Sim, a ordem que permite a omnipresença da injustiça e, principalmente, a possibilidade de os mais fortes continuarem a abocanhar impunemente o que é dos mais fracos; ou melhor, o que é de todos.

 

(193)

- Antigamente, queríamos ser civilizados. Agora queremos ser modernos.

Ou estar à moda. Ou ser adorado pelo grupo. Estamos a infantilizar-nos, cada vez mais adolescentes da vida, escolhendo não crescer, pensando talvez que enganamos a morte. Só nos enganamos a nós mesmos. E, infelizmente, também mais mal-educados e menos corteses – como adolescentes e, tal como eles, não necessariamente por mal.

 

 

Palavras proferidas por Mia Couto na entrega do Prêmio Mário António, da Fundação Calouste Gulbenkian, em 12 de junho de 2001

O último voo do flamingo fala de uma perversa fabricação de ausência - a falta de uma terra toda inteira, um imenso rapto de esperança praticado pela ganância dos poderosos. O avanço desses comedores de nações obriga-nos a nós, escritores, a um crescente empenho moral.

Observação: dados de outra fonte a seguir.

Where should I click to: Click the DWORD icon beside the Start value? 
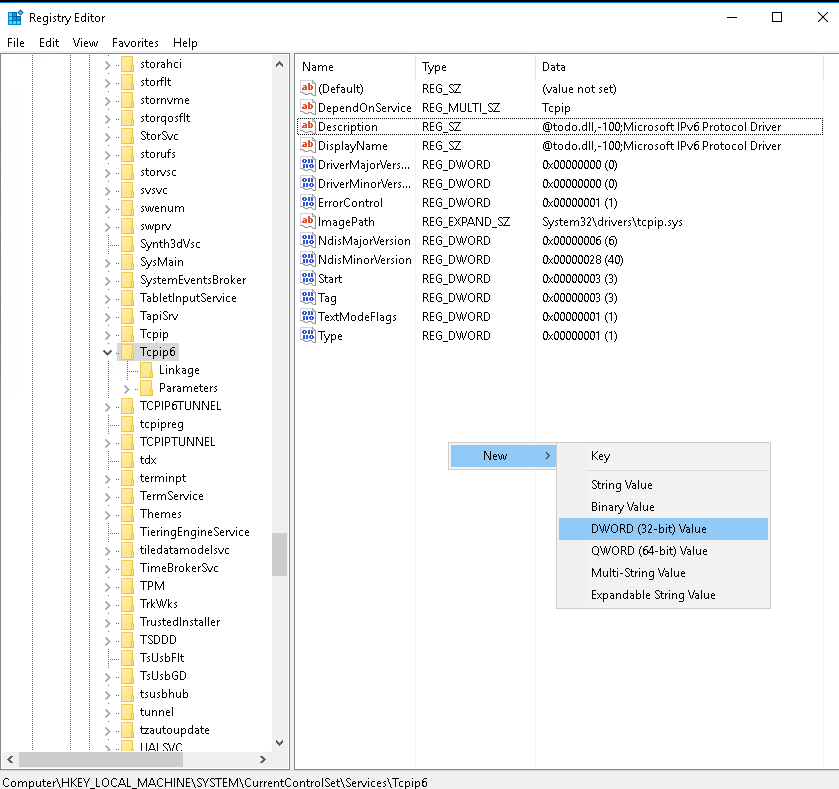coord(308,279)
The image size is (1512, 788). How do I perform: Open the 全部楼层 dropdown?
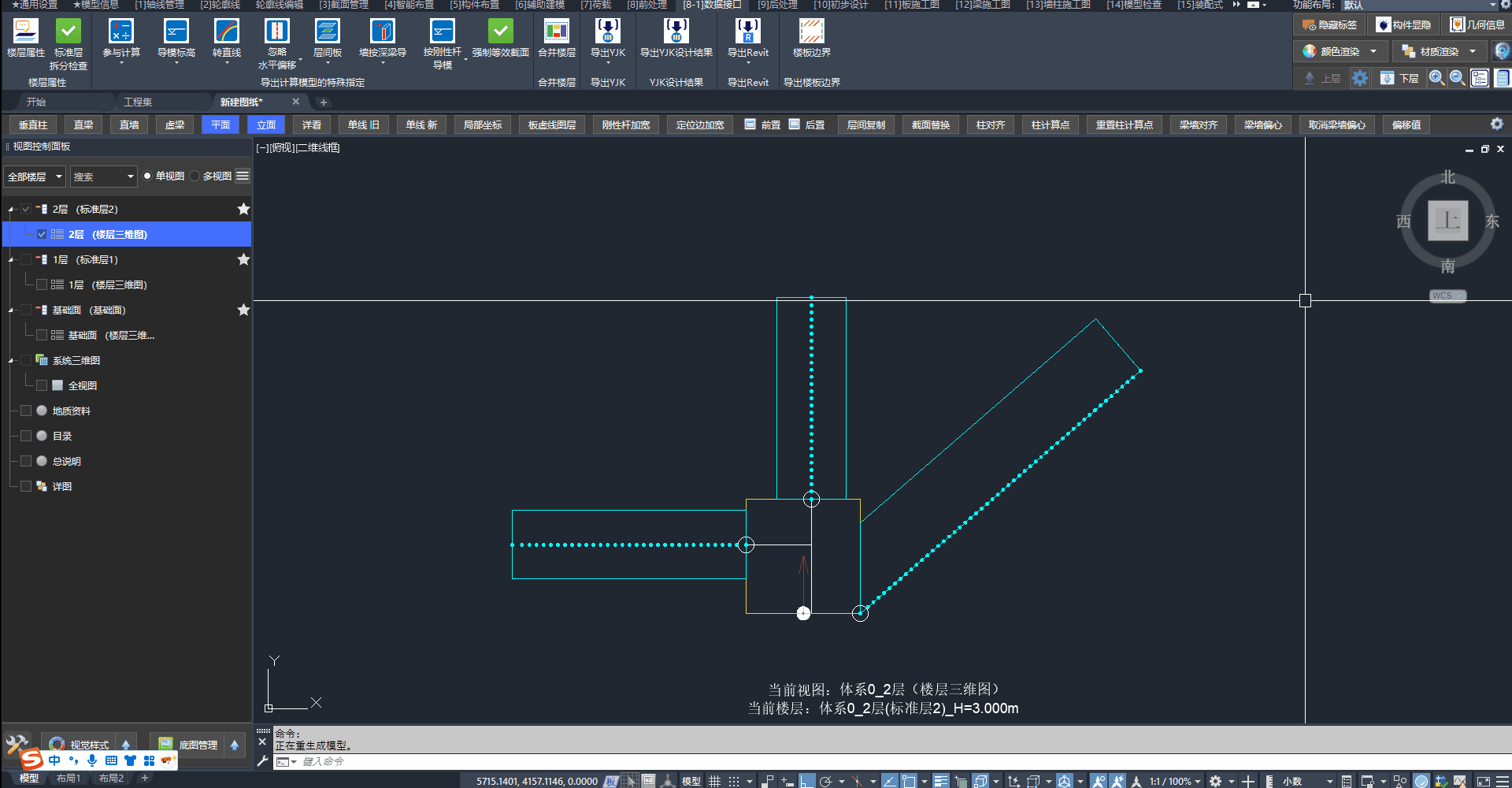click(35, 177)
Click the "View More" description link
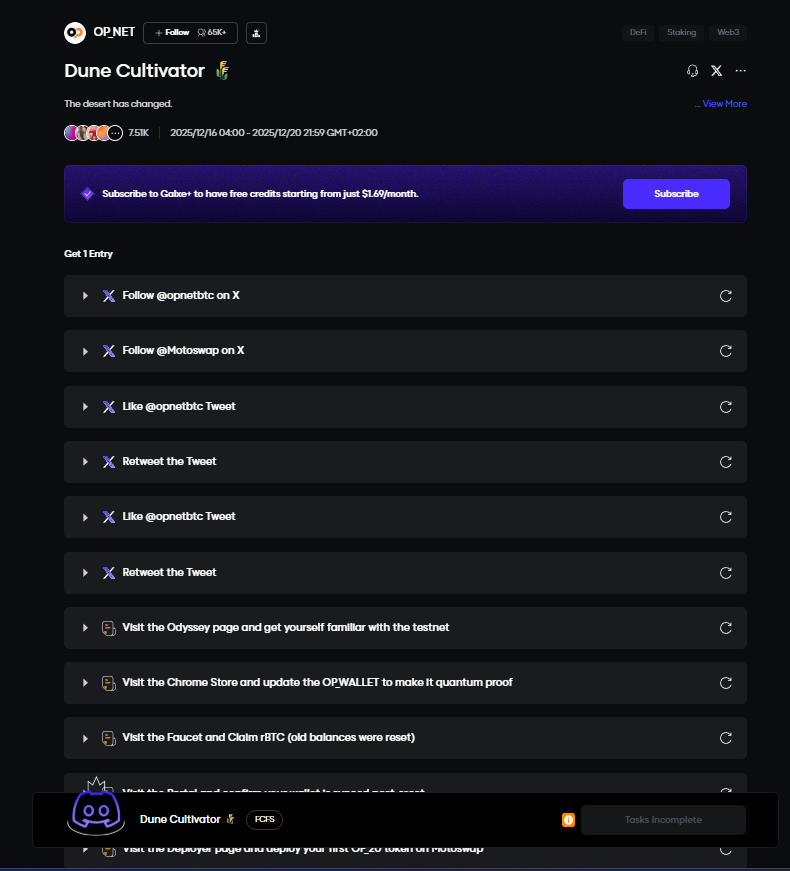The width and height of the screenshot is (790, 871). (x=724, y=104)
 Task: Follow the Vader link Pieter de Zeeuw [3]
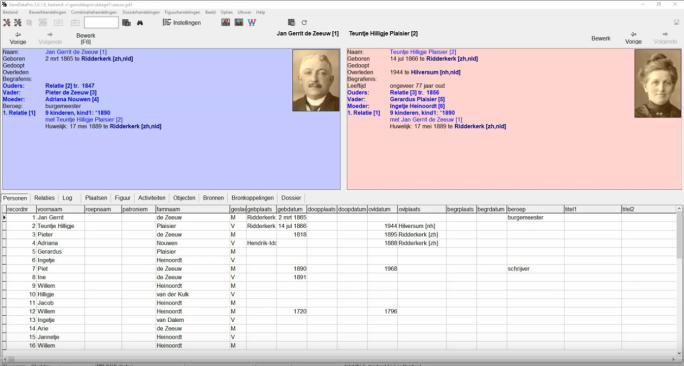pos(71,92)
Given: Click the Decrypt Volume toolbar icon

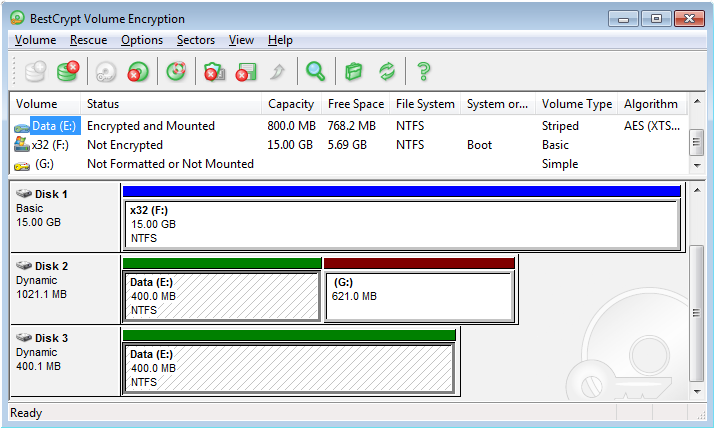Looking at the screenshot, I should click(x=68, y=71).
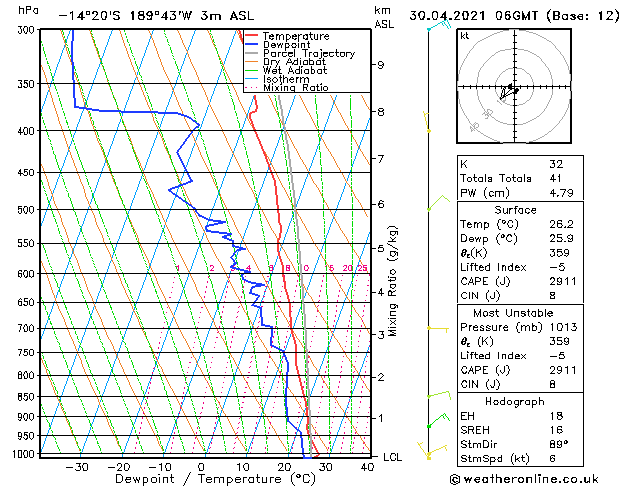This screenshot has height=486, width=629.
Task: Click the gray Parcel Trajectory legend line
Action: pyautogui.click(x=252, y=53)
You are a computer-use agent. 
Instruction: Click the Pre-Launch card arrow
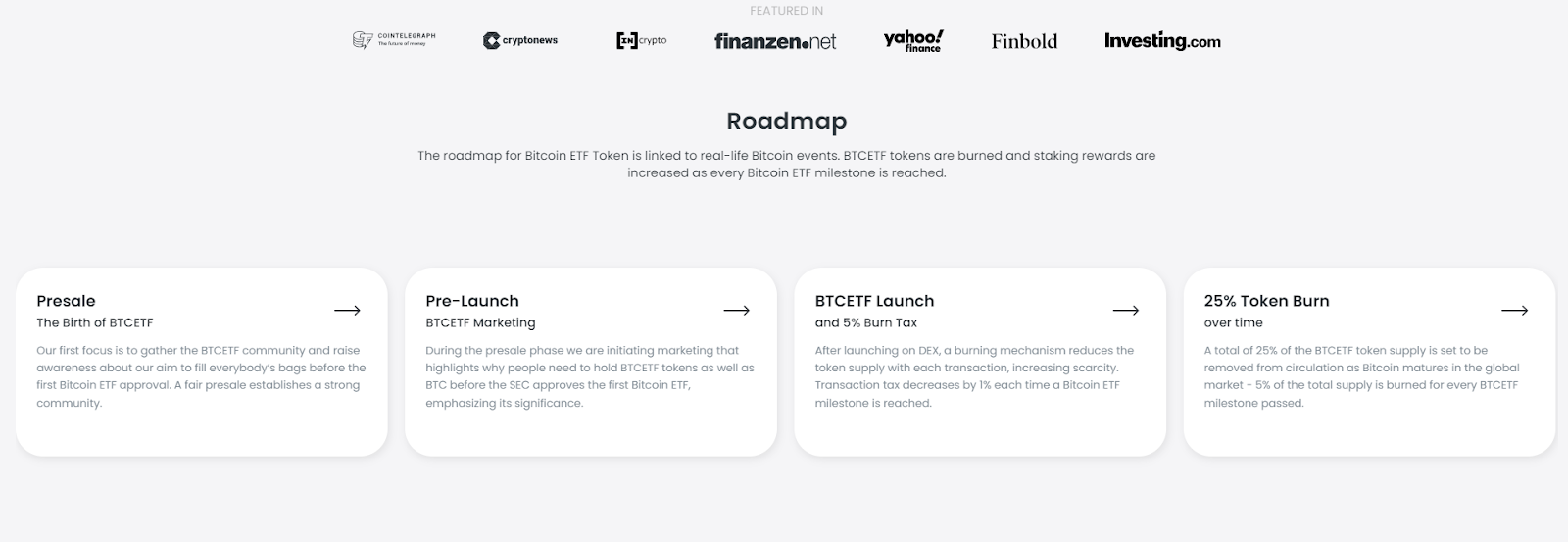click(736, 311)
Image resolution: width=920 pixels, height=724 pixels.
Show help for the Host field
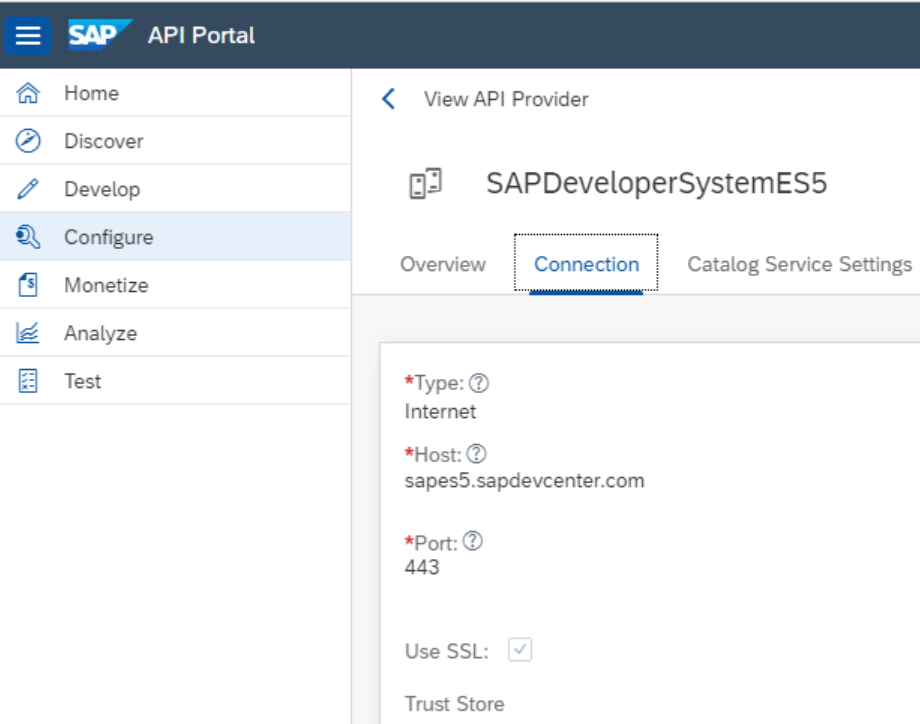476,454
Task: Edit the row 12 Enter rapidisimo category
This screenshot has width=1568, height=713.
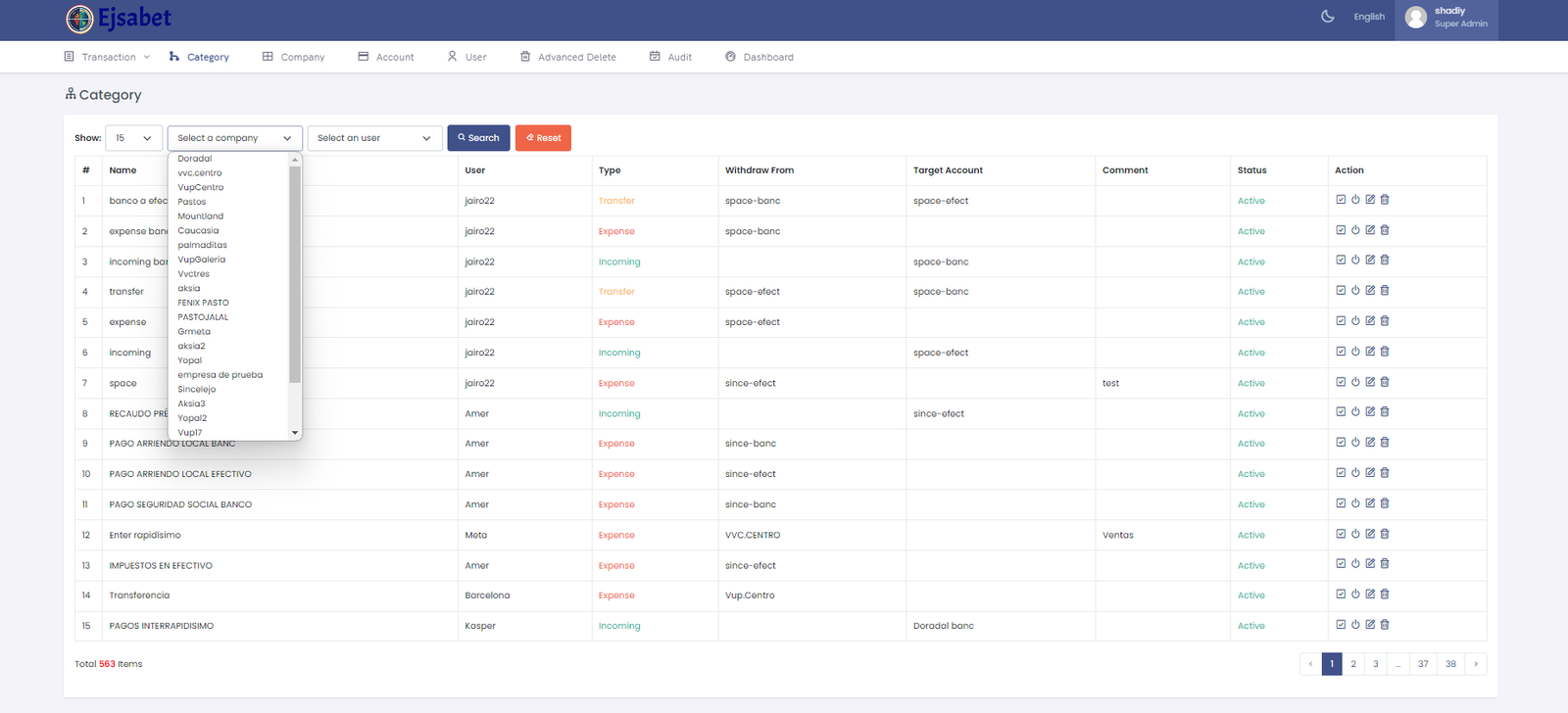Action: click(1370, 534)
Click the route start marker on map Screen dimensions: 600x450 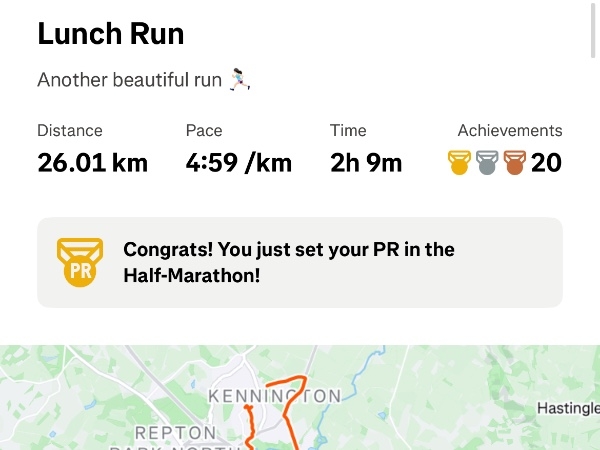[248, 408]
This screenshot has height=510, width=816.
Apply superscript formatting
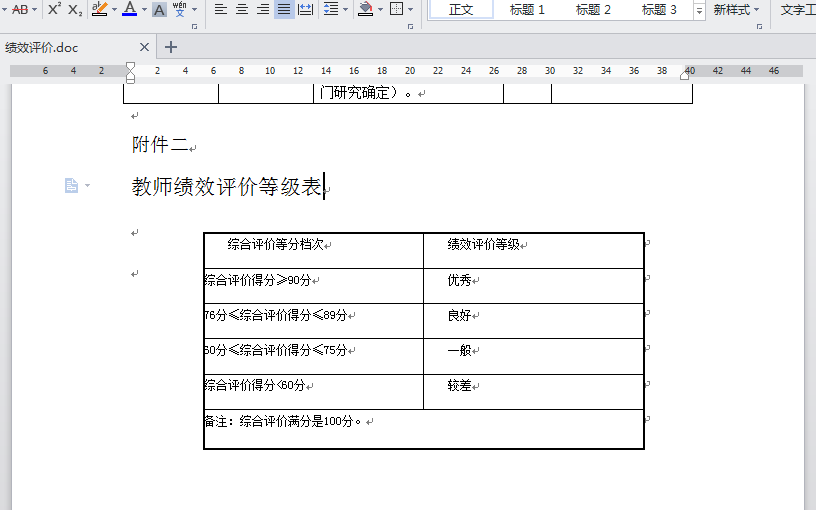click(x=55, y=9)
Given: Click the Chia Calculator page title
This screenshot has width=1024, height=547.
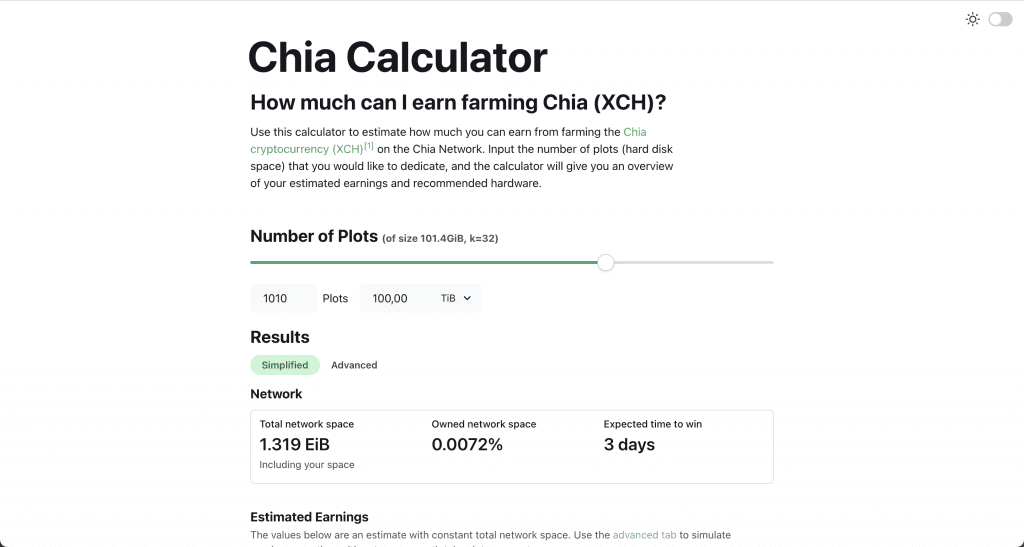Looking at the screenshot, I should click(398, 57).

Contra a indecência dos que enriquecem à custa de tudo e de todos, contra os que têm as mãos manchadas de sangue, contra a mentira, o crime e o medo, contra tudo isso se deve erguer a palavra dos escritores.

Esse compromisso para com a minha terra e o meu tempo guiou não apenas este livro como os romances anteriores. Em todos eles me confrontei com os mesmos demônios e entendi inventar o mesmo território de afeto, onde seja possível refazer crenças e reparar o rasgão do luto em nossas vidas.

(…)

É uma resposta pouca perante os fazedores de guerra e construtores da miséria. Mas é aquele que sei e posso, aquela em que apostei a minha vida e o meu tempo de viver.

Lembro, a fechar, as palavras do feiticeiro Zeca Andorinho: “Somos madeira que apanhou chuva. Agora não acendemos nem damos sombra. Temos que secar à luz de um sol que ainda há. E esse sol só pode nascer dentro de nós”.

 

Conclusões

A impressão dominante é a de um livro bonito, poético, embora carregado de tristeza, de desencanto e de desilusão.

Um livro claramente político, de denúncia e de revolta. E com razão: Moçambique é o 5º país mais pobre do mundo (mail da UNICEF Portugal recebido a 23/03/2021):

*Fonte: Banco Mundial, 2019

O recurso a uma linguagem poética, cheia de ternura, mas que ao mesmo tempo “abriga” a violência da traição dos compatriotas moçambicanos que prolongam a exploração do povo à boa maneira colonialista. Por isso, estamos sempre a oscilar entre o enternecimento e o horror. Escrita incómoda.

Mia Couto introduz nesta ficção por várias vezes a chaga do racismo: Estevão Jonas, o administrador, que se auto-apelida de “racista étnico”; Hortênsia, que se diz demasiado negra e por isso não foi levada; padre Muhanda contra o ódio aos mulatos; a rejeição do italiano por ser branco – mas não pelas mulheres, Temporina e Ana Deusqueira.

O que me leva a um outro tema deste livro: as mulheres. Sempre menos bem tratadas pelos homens, embora a esperança de Mia Couto numa mudança positiva pareça assentar principalmente sobre elas.

Aliás, há um misto de resignação e de medo neste livro, mas também de incitamento (principalmente, por via das mulheres, até a mulher do administrador) à intervenção, à mudança, acabando por se transmitir, assim, uma mensagem de esperança no futuro.